A favorite "what if" of recent history is what might have happened in the Soviet Union had it lasted into the internet age. Would the Kremlin have managed to secure its virtual borders? Or censor and filter the net into a state-controlled intranet -- a Union of Soviet Socialist Networks? Or would the decentralized nature of the technology, mixed with the cultural stirrings of glasnost, have toppled the totalitarian state from beneath?

Ten years ago, in the heady early days of the internet, most would probably have placed their bets against the Soviets. The Cold War was over. Some even speculated that history itself had ended, that free-market capitalism and democracy, on the wings of the information revolution, would usher in a long era of prosperity and peace. No borders. No limits.

jingjing_1.jpg chacha.jpg
"Jingjing" and "Chacha." Internet police officers from the city of Shenzhen who float over web pages and monitor the cyber-traffic of local users.

It's interesting now to see how exactly the opposite has occurred. Bubbles burst. Towers fell. History, as we now realize, did not end, it was merely on vacation; while the utopian vision of the internet -- as a placeless place removed from the inequities of the physical world -- has all but evaporated. We realize now that geography matters. Concrete features have begun to crystallize on this massive information plain: ports, gateways and customs houses erected, borders drawn. With each passing year, the internet comes more and more to resemble a map of the world.

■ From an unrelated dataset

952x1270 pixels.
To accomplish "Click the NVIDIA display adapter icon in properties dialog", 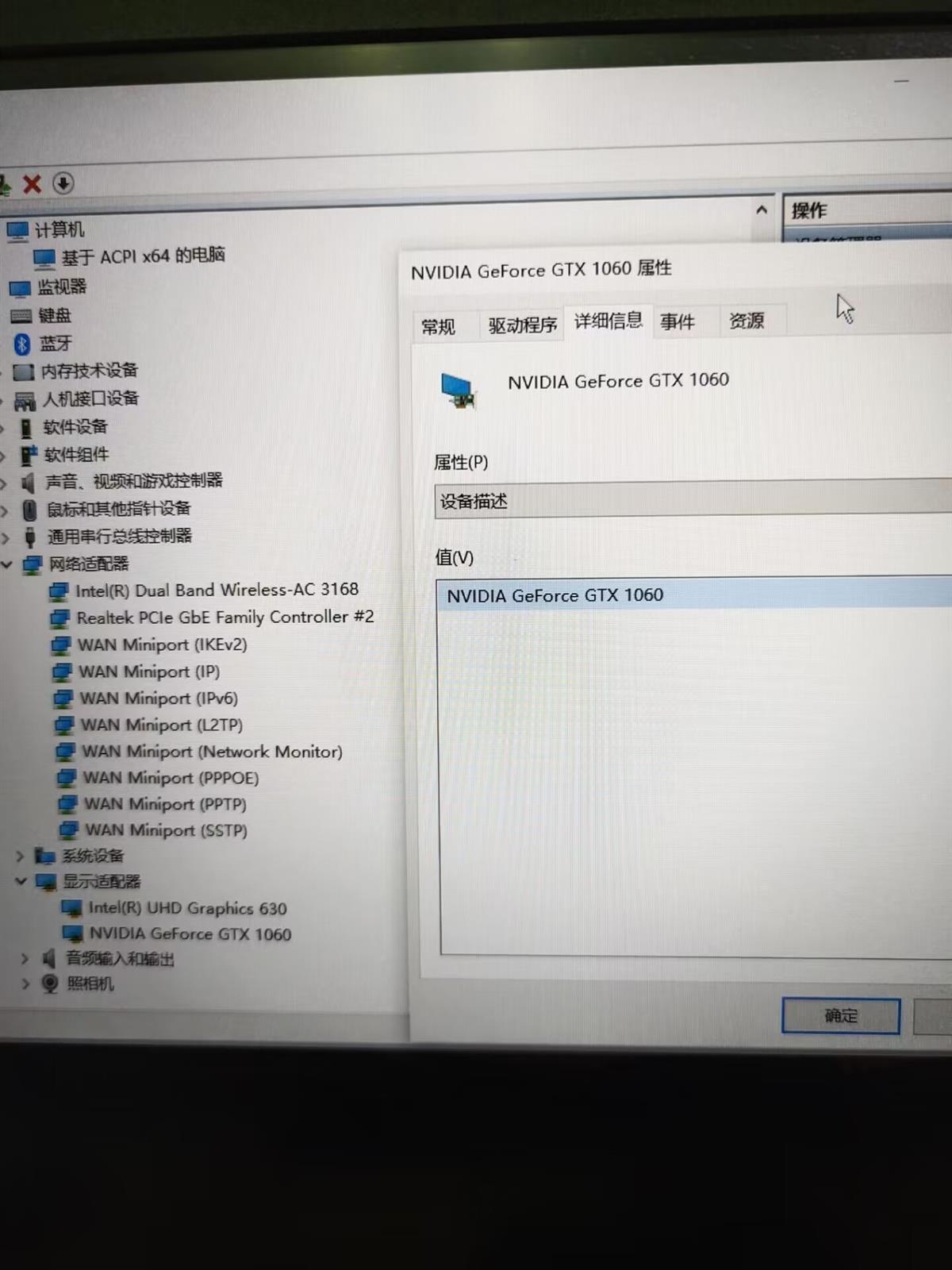I will point(459,391).
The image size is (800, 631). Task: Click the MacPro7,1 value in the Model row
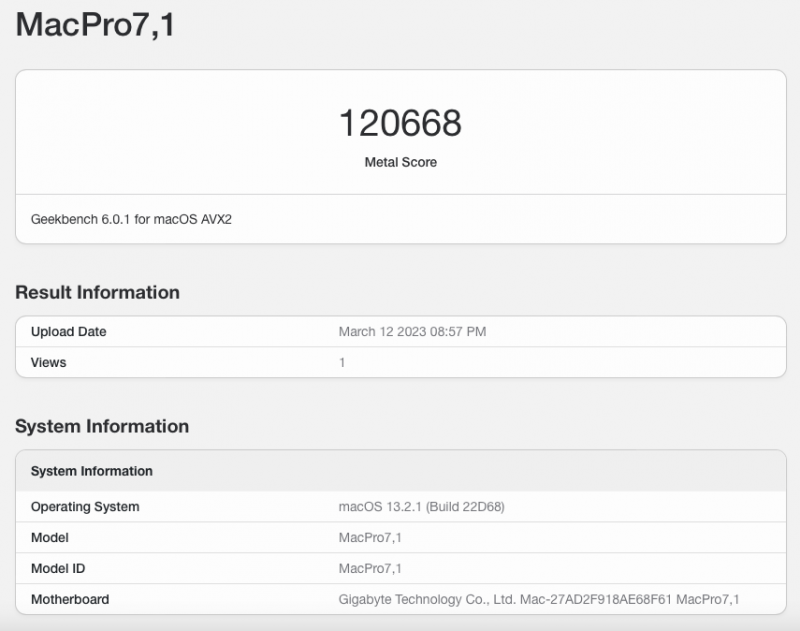370,537
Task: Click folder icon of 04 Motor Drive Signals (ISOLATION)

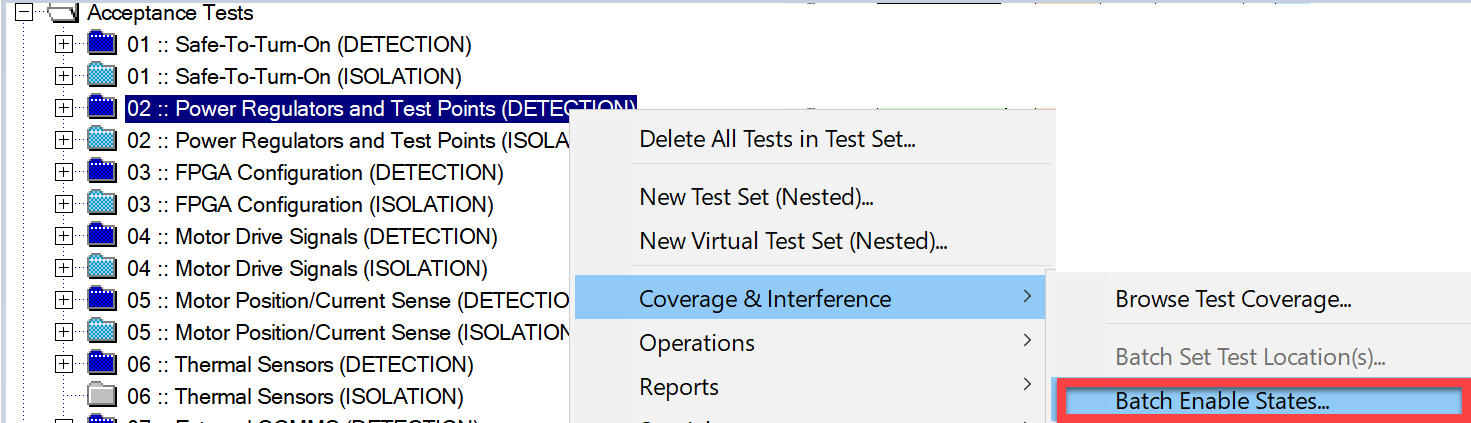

Those of us tickled by the "what if" of the Soviet net now have ourselves a plausible answer in China, who, through a stunning feat of pipe control -- a combination of censoring filters, on-the-ground enforcement, and general peering over the shoulders of its citizens -- has managed to create a heavily restricted local net in its own image. Barely a decade after the fall of the Iron Curtain, we have the Great Firewall of China.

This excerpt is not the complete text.